I’m one of those women who has tried just about every type of diet, and I’ve even had some pretty amazing success. In fact, in 2011 I started a strict diet program that worked wonders, and I managed to lose 65 pounds. I can still remember the day that the number at the scale amazed even me. I swore on that day that number would NEVER go back up. I never wanted to go back to the “old” me.

For a long time during my weight loss journey, no one outside of my closest circle said a word to me about the weight I’d lost. I knew I had lost weight. I could see the numbers on the scale going down. I could hear the woman at the weight loss center tell me the number of inches I’d lost. I could feel my clothes fitting differently. And yet, no one around me seemed to notice.

You would think that wouldn’t matter to me. After all, I knew what I’d accomplished. I knew I was healthier. I knew how much the numbers had changed—my weight, my BMI, my fat percentage, my lean muscle mass. I knew I felt better. I knew I had more energy. I knew I could do things that I’d never dreamed possible. I knew, in my head, all of those things and more.

But—and this is a big but—when I looked in the mirror, I didn’t see what I knew to be true in my head. What I saw in the mirror didn’t reflect all of those numbers or accomplishments. The woman I saw didn’t look like a woman who’d lost 20, 40, and then eventually 65 pounds. She didn’t look like a woman who was working out on an almost daily basis and enjoying it for the first time ever. She didn’t look like a size 14.

No, the woman I saw in the mirror was the same woman I’d always seen. The woman I saw was lumpy and awkward. She was overweight and desperate to be comfortable in her own skin.

As much as it pains me to admit it, that reflection in the mirror got the better of me. Over the next several months, my struggle with food won out over my desire to be healthy, and I gained back most of the weight I’d fought so hard to lose.

But you know what the crazy thing is? When I look in the mirror today, I still see that same woman—the woman in the mirror hasn’t changed for me from 2011 when I was at my heaviest to 2012 when I was at my lightest to today now that I’m somewhere in between. Body image is a strange thing, isn’t it?

I have swallowed my pride and shared my most vulnerable secret with you to be able to tell you this story:

Zach and I were able to spend the day together on Saturday—just the two of us. We watched movies, had a nice dinner, and enjoyed grownup conversation without interruption. It was a fabulous, lazy day. But there was one poignant moment that won’t leave me any time soon. Zach had his arms wrapped around me, and I turned to look into his eyes. And in that moment, I had the strangest, most wonderful realization. I realized in that moment that for the first time in I don’t know how long I didn’t feel like the woman I see in the mirror. I felt beautiful.

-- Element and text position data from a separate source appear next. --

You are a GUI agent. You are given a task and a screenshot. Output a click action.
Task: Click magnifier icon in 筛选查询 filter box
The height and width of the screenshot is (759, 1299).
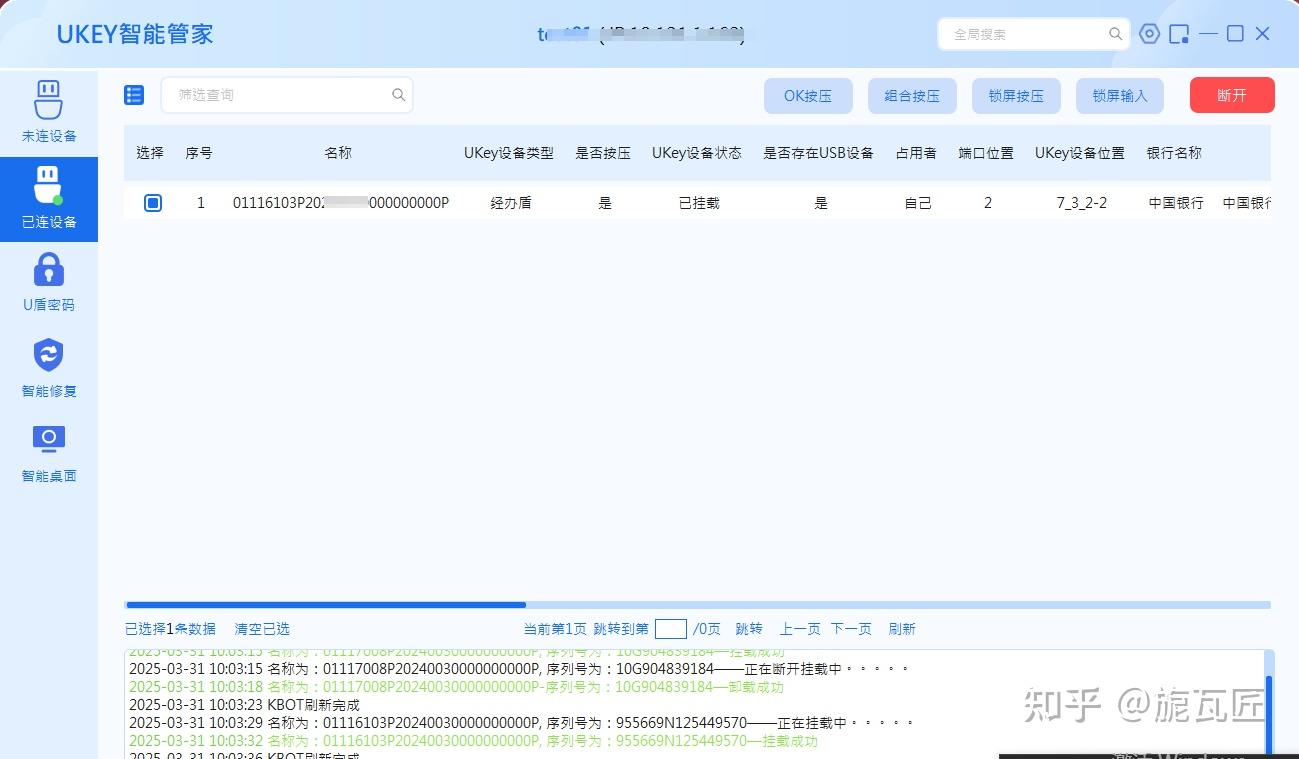tap(398, 94)
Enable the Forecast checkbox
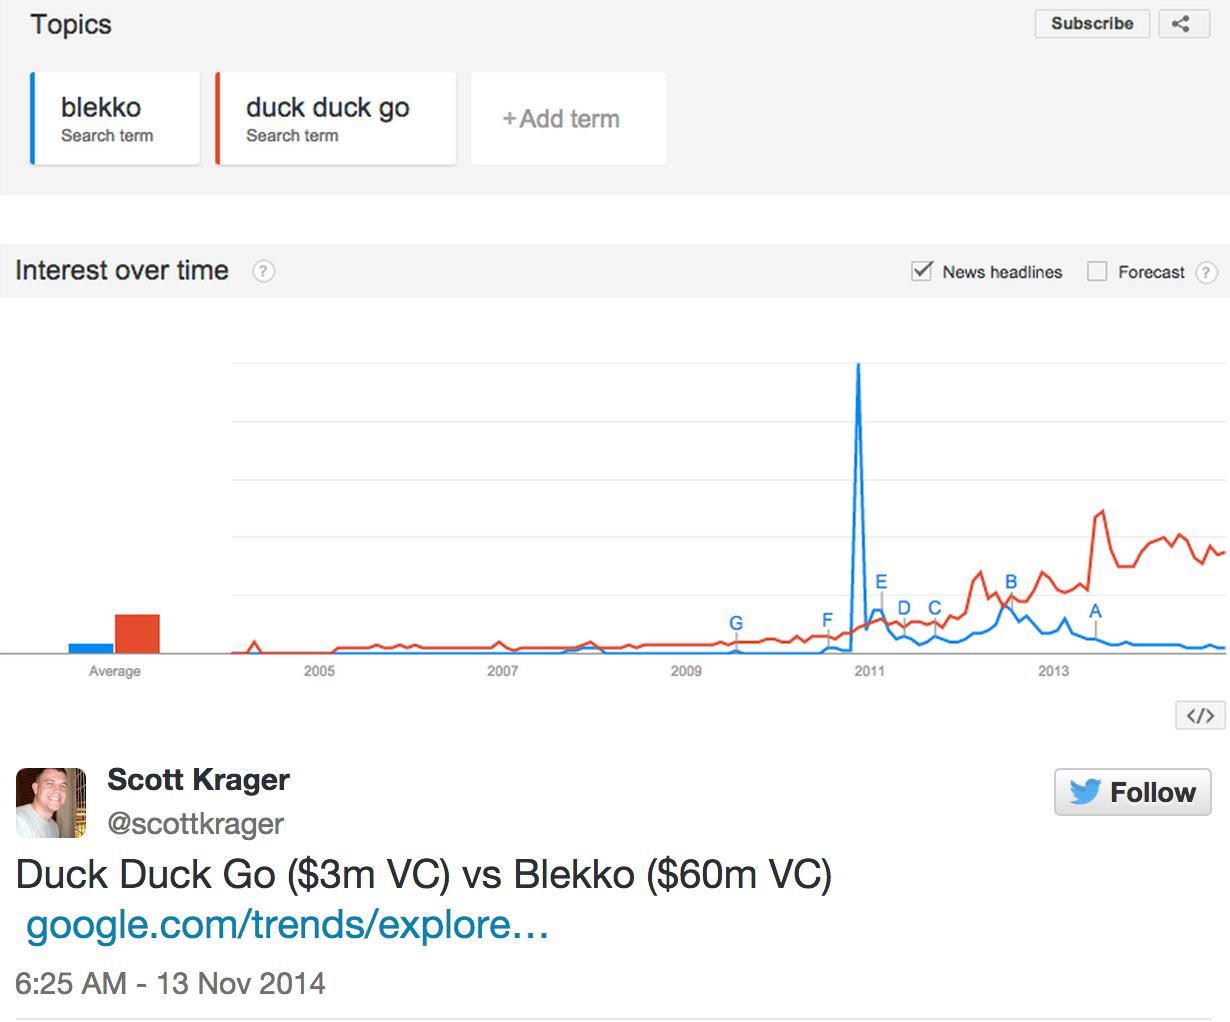1230x1022 pixels. pyautogui.click(x=1097, y=271)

I looked in my husband’s eyes, and I saw his love for me. For one fleeting moment, I saw myself the way he sees me. And it was amazing.

But do you know what’s even more amazing? What’s even more amazing is the realization I had Sunday morning while getting ready for church.

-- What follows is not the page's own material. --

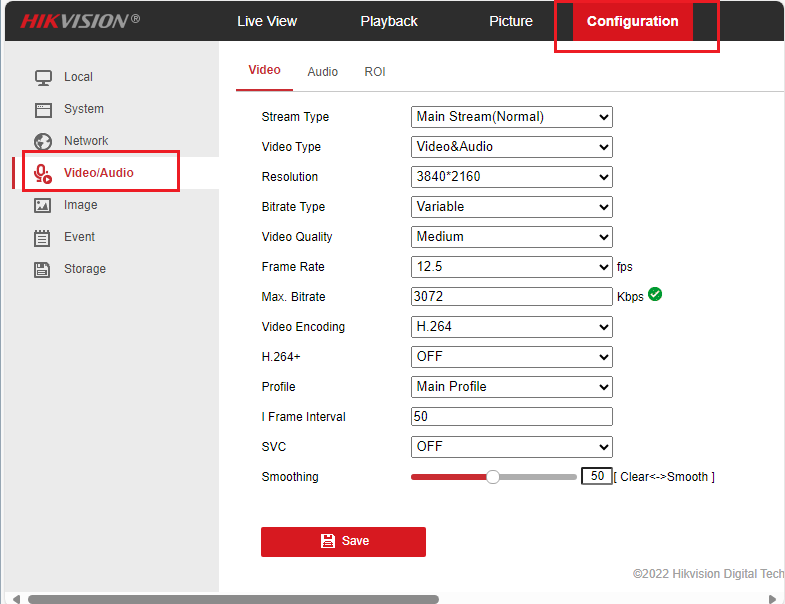Click the Network globe icon in sidebar

(43, 141)
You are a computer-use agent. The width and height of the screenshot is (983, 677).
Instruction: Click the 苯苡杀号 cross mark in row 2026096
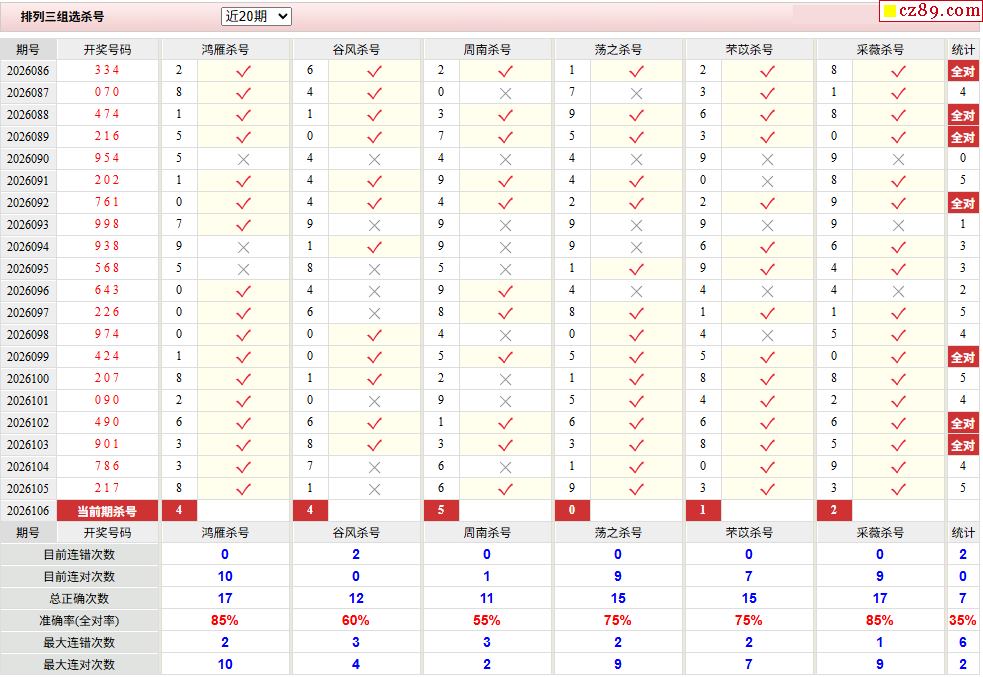click(x=767, y=291)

When I look at myself, I do so with flawed eyes. I see myself the same way regardless of my outward appearance, because I’m doing it all wrong. I realize now, for the first time, that I will never see myself as God intended until I start looking at myself through His eyes!

Psalm 139:13–14 reminds each of us just what miracles we are: “For You formed my inward parts; You covered me in my mother’s womb. I will praise You, for I am fearfully and wonderfully made.”

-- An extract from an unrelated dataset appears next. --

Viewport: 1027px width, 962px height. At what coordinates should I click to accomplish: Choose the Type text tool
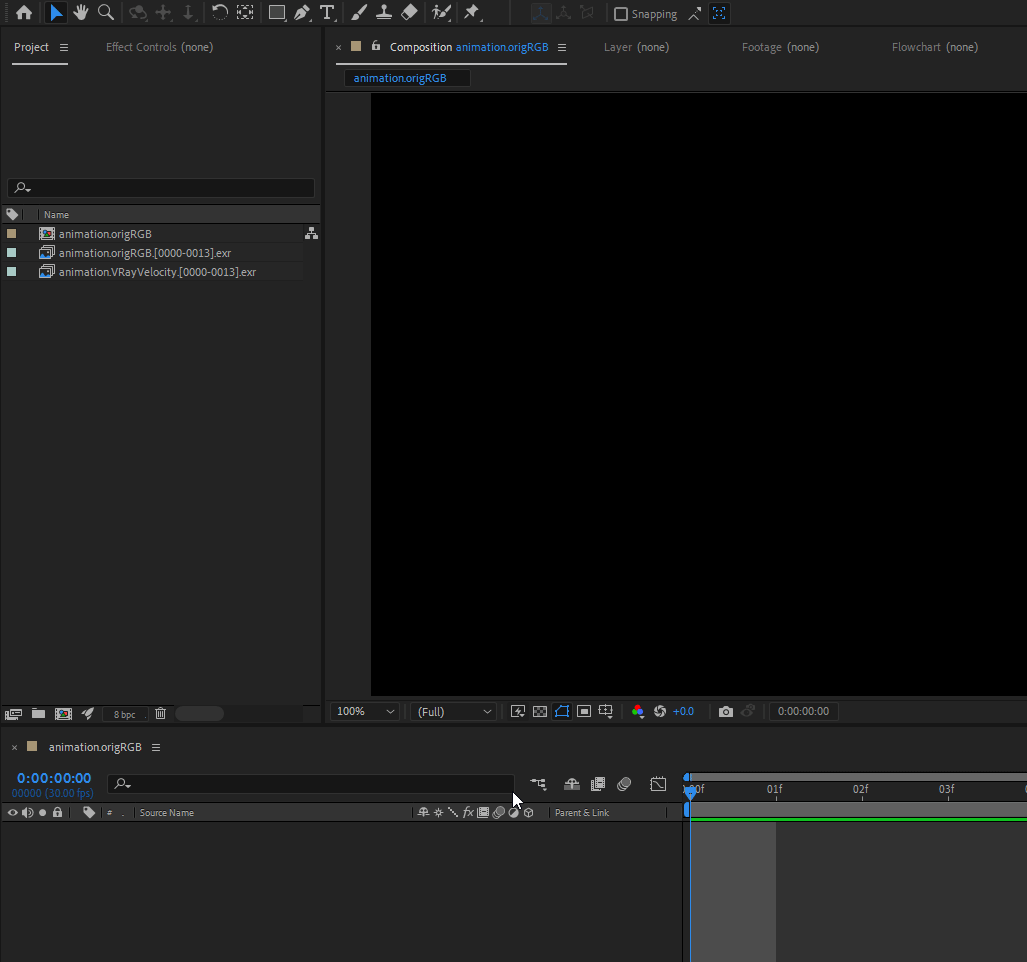point(327,13)
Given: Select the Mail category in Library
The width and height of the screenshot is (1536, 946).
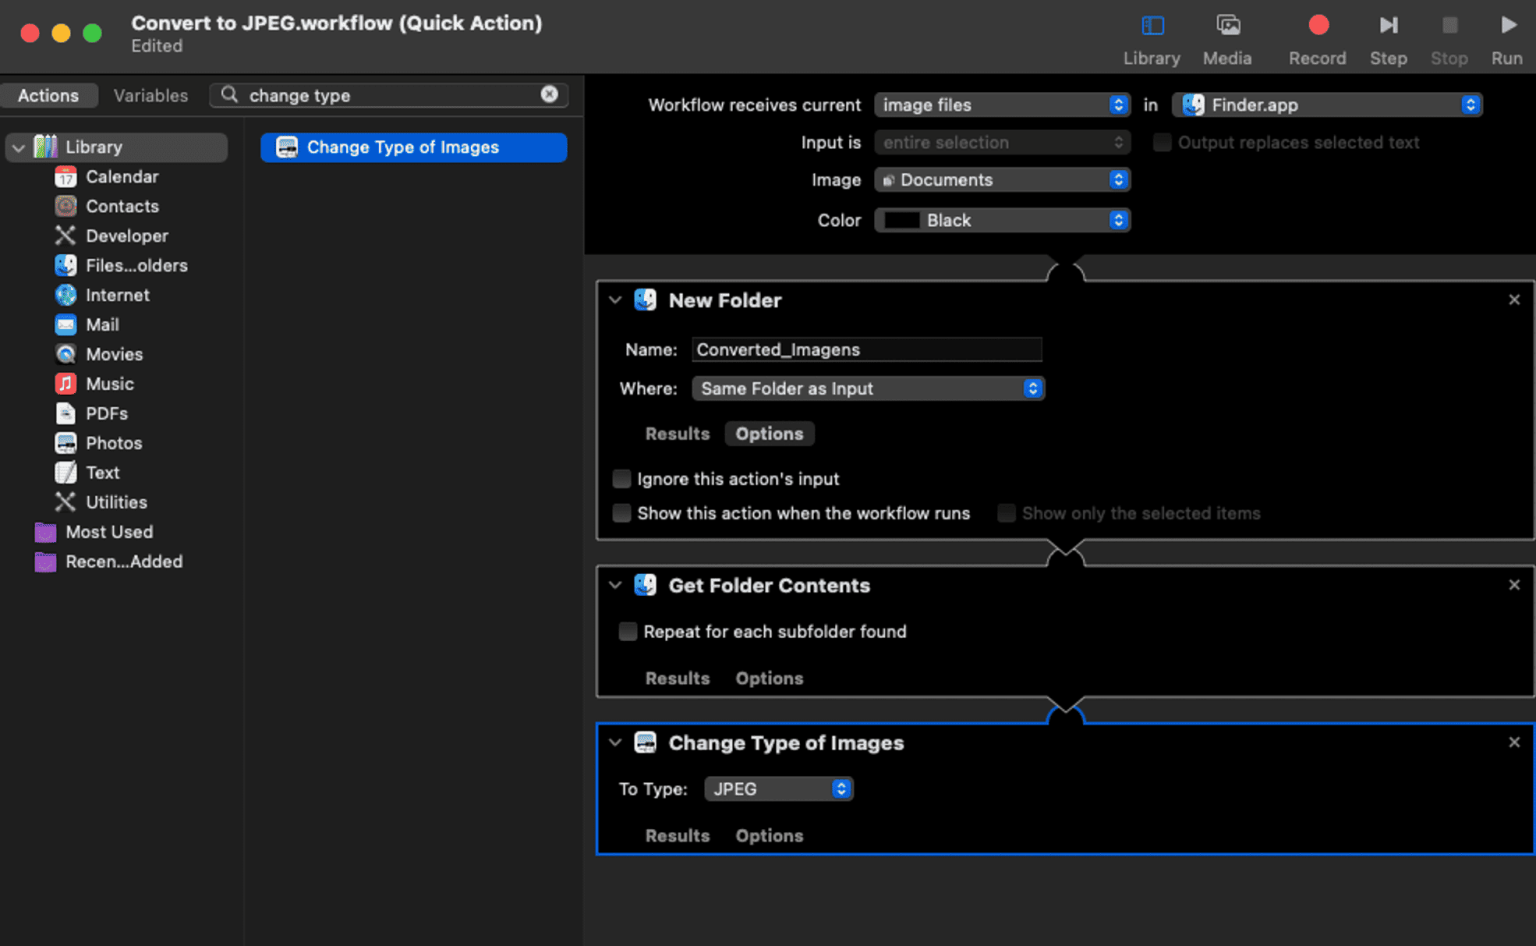Looking at the screenshot, I should [100, 324].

I know that I still have a long, hard journey ahead of me. I know that I still need to overcome my issues with food through God’s strength and grace. I know that my road to a healthy me has just begun … yet again. But I also know that if I remember to look at myself through His eyes, I will see a much different, much happier person. I will see the beauty He intended me to be, and it has nothing to do with that woman in the mirror.